CSL Tadoussac
IMO 6918716

Coming through the Homer Bridge on the Welland Canal, July 10, 2007.
(Skip Gillham)


Her keel being laid June 25, 1968, this traditional styled self-unloading bulk carrier was built as hull # 192 by Collingwood Shipyards division, Canadian Shipbuilding & Engineering Ltd., Collingwood and launched May 29, 1969 as the Tadoussac for Canada Steamship Lines Inc., Montreal. On the day of her launch, she slid down the ways 15 minutes prematurely killing 2 workers and injuring 35 others. The accident was blamed on rotting support timbers. The Tadoussac was the last Canada Steamship Lines vessel built with the forward pilothouse and the first to be built with stern mounted self-unloading gear.

The laker is powered by a single 6-cylinder 9,600 b.h.p. Sulzer model 6RND76 diesel engine built in 1969 by Sulzer Bros. Ltd., Winterthur, Switzerland. Burning intermediate grade 180 fuel, power is fed to a single fixed pitch propeller giving the vessel a rated service speed of 17 mph. She is equipped with a controllable pitch bow thruster. As originally built with the 75' 00" beam, the vessel could carry 29,700 tons at a mid-summer draft of 29' 06" in 5 holds serviced by 23 hatches. The holds had the cubic capacity to carry 28,800 net tons of coal. Her original self-unloading system included hopper styled holds gravity feeding through hydraulically operated gates to 3 tunnel belts to a single stern transfer belt onto a loop belt elevator system to a stern mounted 249' 04" discharge boom that could unload the vessel at a rate of 5,413 tons of iron ore or 3,937 tons of coal per hour.
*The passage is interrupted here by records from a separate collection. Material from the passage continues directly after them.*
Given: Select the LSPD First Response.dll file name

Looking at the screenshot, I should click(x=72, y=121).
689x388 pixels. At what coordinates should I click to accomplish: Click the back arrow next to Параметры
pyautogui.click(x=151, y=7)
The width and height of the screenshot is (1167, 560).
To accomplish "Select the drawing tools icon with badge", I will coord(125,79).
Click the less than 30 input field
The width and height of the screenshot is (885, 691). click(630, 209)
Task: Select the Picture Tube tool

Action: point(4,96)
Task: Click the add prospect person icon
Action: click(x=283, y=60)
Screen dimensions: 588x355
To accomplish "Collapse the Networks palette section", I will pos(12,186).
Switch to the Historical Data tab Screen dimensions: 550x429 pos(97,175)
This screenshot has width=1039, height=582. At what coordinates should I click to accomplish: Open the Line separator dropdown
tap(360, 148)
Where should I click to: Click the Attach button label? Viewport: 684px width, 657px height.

The Tadoussac departed Collingwood on her maiden voyage October 2, 1969 light for Fort William (now Thunder Bay) to load iron ore. In 1972, she was the first downbound vessel through the Welland Canal opening the Port of Hamilton for the season on April 4, 1972. She then turned around and the next day became the first vessel to be upbound through the Welland Canal thus opening both ends of the Canal that season. On April 25, 1973; the Tadoussac's self-unloading boom collapsed in Sandusky with no resulting injuries. The Tadoussac found herself in an ironic situation on November 10, 1990. On the evening of the fifteenth anniversary of the sinking of the Edmund Fitzgerald, the Tadoussac lost power in a major storm on Lake Superior above Whitefish Bay, the general area of the Fitzgerald wreck. On July 8, 1998; the Tadoussac ran aground 2 miles east of Peche Island near Windsor while loaded with coal. The vessel's rudder went hard to starboard causing her to ground outside the shipping channel. The cause was reported to be low voltage being produced by an electrical steering breaker.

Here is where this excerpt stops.